Se barrieron las suspicacias

Al cabo, salió una final directa en el último partido del triangular. Y quedó salvada la salud del fútbol argentino. Se evitaron las suspicacias y las desconfianzas de los buscadores de miserias ajenas. Pero salió bien por las circunstancias de los primeros dos resultados. En la AFA habrán tomado nota de que la mejor manera de definir limpiamente una definición como ésta es reservando al segundo turno para el perdedor del primero. O sortearlo, en caso de igualdad.
El buen gol del Pochi Chávez, que pareció casi un relleno en un partido ya definido fue el que selló la suerte de San Lorenzo. Porque si se mantenía el 2-1 y Tigre vencía luego a Boca por 1 a 0, el campeón era el equipo de Miguel Russo. Ahora quedó sin ninguna chance de coronarse.

En la fiebre de los pronósticos, antes del choque con San Lorenzo, no fueron pocos los que apostaban a la conveniencia de un empate para la proyección de Boca. Tigre quedaba eliminado y en la última fecha jugaría sin ilusiones y con las ausencias obligadas del arquero Daniel Islas y Diego Castaño, dos de los pilares del equipo de Victoria.

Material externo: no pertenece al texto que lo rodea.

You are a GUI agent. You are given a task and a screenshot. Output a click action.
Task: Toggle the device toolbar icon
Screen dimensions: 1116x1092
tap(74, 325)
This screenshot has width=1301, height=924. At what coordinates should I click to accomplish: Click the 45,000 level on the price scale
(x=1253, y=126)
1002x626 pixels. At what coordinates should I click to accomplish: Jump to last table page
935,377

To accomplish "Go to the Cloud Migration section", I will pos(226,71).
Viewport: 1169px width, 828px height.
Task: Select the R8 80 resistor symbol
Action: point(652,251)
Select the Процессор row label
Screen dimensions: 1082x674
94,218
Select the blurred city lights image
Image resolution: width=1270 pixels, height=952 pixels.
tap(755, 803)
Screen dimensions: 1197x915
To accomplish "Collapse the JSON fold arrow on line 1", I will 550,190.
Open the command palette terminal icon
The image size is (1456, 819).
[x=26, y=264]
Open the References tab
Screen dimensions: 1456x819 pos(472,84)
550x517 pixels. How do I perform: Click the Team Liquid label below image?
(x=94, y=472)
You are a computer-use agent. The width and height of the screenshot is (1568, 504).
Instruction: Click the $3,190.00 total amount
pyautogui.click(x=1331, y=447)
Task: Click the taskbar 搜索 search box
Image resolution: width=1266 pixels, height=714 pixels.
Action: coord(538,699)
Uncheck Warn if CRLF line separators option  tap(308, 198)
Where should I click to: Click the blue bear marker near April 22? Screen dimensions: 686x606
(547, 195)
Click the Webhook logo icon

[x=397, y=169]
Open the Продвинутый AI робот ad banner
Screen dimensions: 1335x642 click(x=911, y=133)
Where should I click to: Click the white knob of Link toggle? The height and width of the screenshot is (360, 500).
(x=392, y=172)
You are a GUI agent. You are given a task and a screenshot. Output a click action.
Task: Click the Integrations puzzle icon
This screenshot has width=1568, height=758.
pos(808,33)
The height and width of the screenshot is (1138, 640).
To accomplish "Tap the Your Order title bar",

Los jugadores de Boca, sin embargo, fueron fieles a la premisa ética de cualquier competencia y buscaron el triunfo sin especulaciones. La propia historia del club los obligaba, claro, a no hacer cuentas anticipadas.

Gánó Boca y ahora enfrentará (con ventaja) a un rival que mantiene sus aspiraciones. No estarán ni Islas ni Castaño, es cierto, pero tampoco podrán dar el presente ni Riquelme ni Vargas. Y esto equilibra las potencias, se supone, si se recuerda que ahora es Boca el que llega tras 72 horas desde su último partido. Es verdad, a Boca le alcanzaría un empate e incluso una derrota por un tanto. Eso cuenta, y mucho. Pero sabida es la dependencia que el funcionamiento del equipo tiene del rendimiento de Riquelme.

Podrá decirse que Román no estuvo en las primeras tres fechas del Apertura (participó de los Juegos de Beijing) y Boca los ganó. Pero luego no faltó más. Y tuvo mucho que ver con la levantada del equipo hasta alcanzar la punta. Castaño faltó en cuatro partidos: Tigre ganó tres y perdió uno.

Datos, apenas. Boca parece favorito. Pero la ilusión de Tigre no atiende pronósticos.